Pierre Havaux

Vent du Nord de Pierre Havaux: après le déluge, pas de précipitation (chronique)

Pierre Havaux Journaliste au Vif

Le « quoi qu’il en coûte » érigé en doctrine de crise économico-sanitaire par le président français Emmanuel Macron ne fait pas partie du vocabulaire de la nationaliste flamande.

Elle s’est abstenue de faire grimper l’applaudimètre, faute de trouver matière à partager un enthousiasme ambiant d’ailleurs tout relatif. Zuhal Demir (N-VA) a même plutôt fait la moue en apprenant la nouvelle. Fouettée par la santé toujours plus chancelante de la planète, la Commission européenne invite à presser le pas, à enclencher le grand braquet climatique. Que tout le monde se lève pour « Fit For 55 » ou la réduction d’ici à 2030, non plus de 40% mais au moins de 55% des émissions de CO2 au sein de l’Union européenne, avant d’atteindre la neutralité carbone à partir de 2050.

Ce big bang tient en 3 800 pages. De la lecture pour Zuhal Demir. A elle de s’y coller au sein du gouvernement flamand (N-VA – Open VLD – CD&V). S’inquiéter de l’état de l’environnement par les temps qui courent n’est décidément plus une charge ministérielle de tout repos.

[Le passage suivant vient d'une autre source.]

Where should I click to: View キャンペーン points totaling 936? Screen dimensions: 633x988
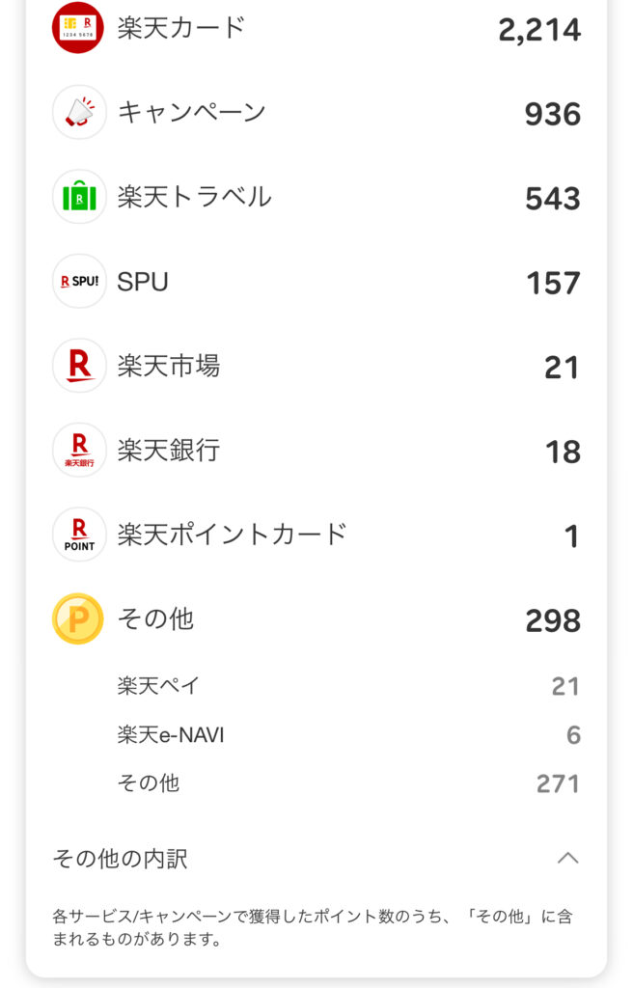coord(317,113)
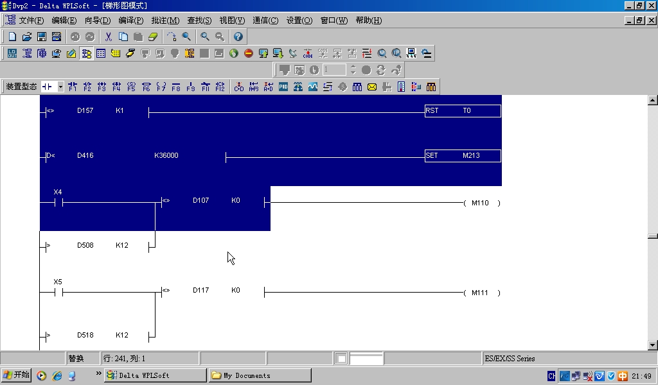Insert output coil with F7 icon
This screenshot has width=658, height=385.
pyautogui.click(x=161, y=87)
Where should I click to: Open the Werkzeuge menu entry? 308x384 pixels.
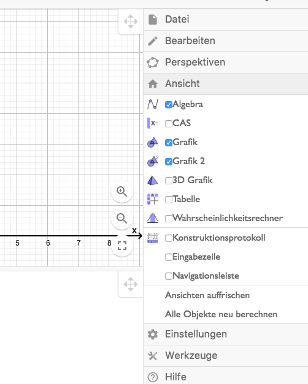[x=226, y=356]
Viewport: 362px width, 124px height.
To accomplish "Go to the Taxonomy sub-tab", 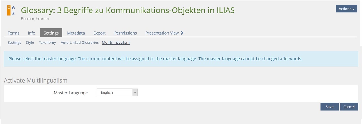I will pyautogui.click(x=47, y=43).
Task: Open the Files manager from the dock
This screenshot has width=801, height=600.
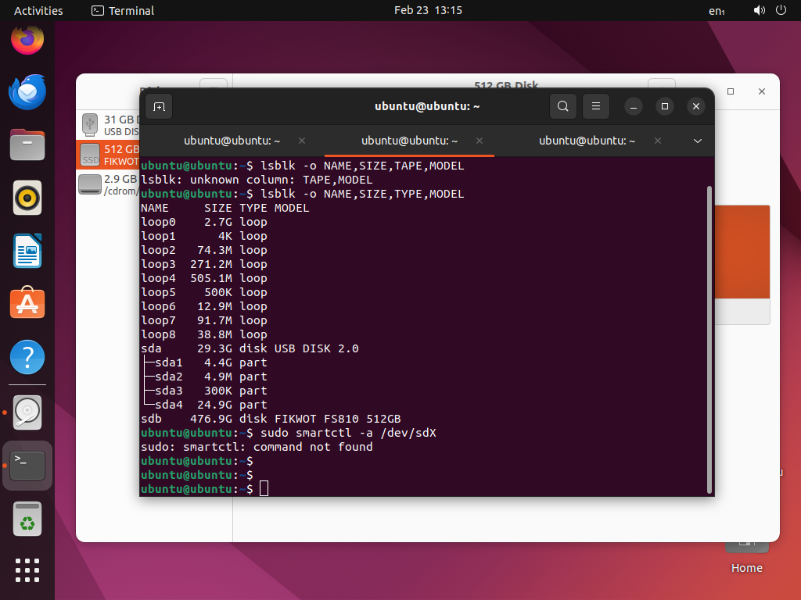Action: click(27, 145)
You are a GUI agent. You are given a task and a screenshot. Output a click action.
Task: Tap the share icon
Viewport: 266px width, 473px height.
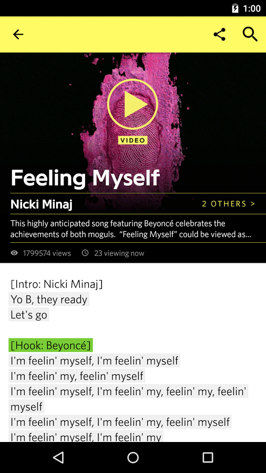pyautogui.click(x=220, y=34)
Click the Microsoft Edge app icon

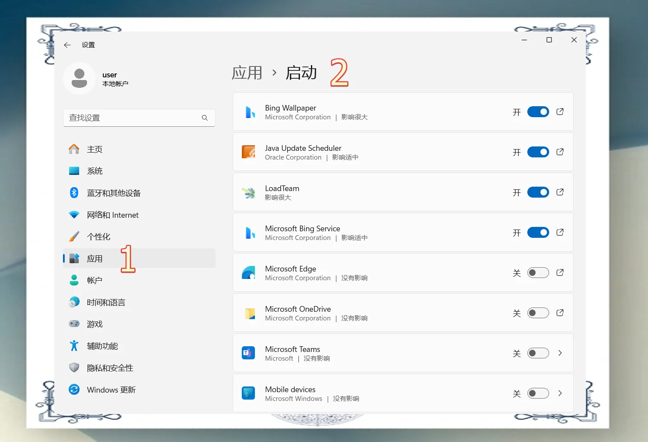(x=249, y=273)
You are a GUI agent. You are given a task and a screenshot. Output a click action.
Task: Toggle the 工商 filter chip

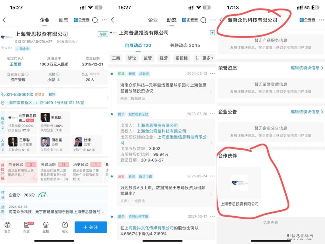[116, 58]
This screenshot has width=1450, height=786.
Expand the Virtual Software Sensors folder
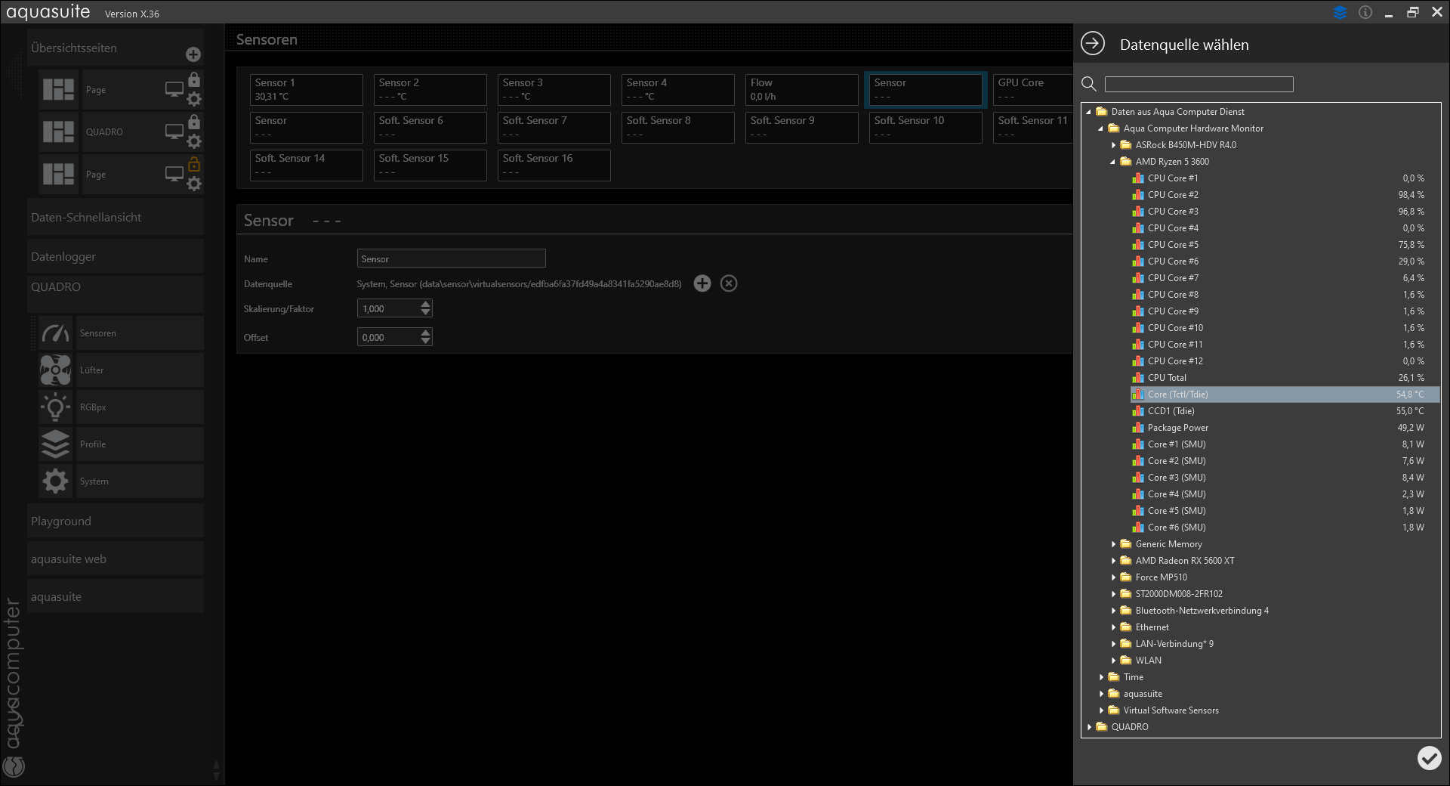(1101, 710)
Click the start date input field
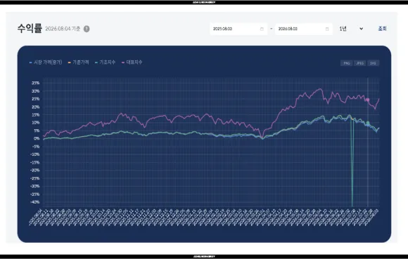The width and height of the screenshot is (408, 259). (238, 29)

Faut voir, a réagi à chaud la ministre. Qui préfère, si ce n’est pas trop demander, pouvoir éplucher cette brique d’un oeil critique avant de se faire une religion et d’en débattre à la rentrée de septembre avec ses partenaires de coalition, ensuite avec les autres niveaux de pouvoir. Non sans déjà livrer le fond de sa pensée: le « quoi qu’il en coûte » érigé en doctrine de crise économico-sanitaire par le président français Emmanuel Macron ne fait décidément pas partie du vocabulaire de la nationaliste flamande. Vu de Flandre, le vital chantier de sauvetage de la planète sera « réalisable et payable » ou ne sera pas. « Haalbaar, betaalbaar », martèlent Zuhal Demir et la N-VA à ses côtés, à l’adresse de celles et ceux qui, notamment depuis l’opposition, la pressent de faire preuve de sens de l’urgence, l’adjurent d’accélérer le tempo et lui reprochent de manquer d’ambition alors qu’un mortel déluge vient de dévaster une bonne partie de la Wallonie sans épargner non plus l’est de la Flandre, singulièrement son Limbourg natal.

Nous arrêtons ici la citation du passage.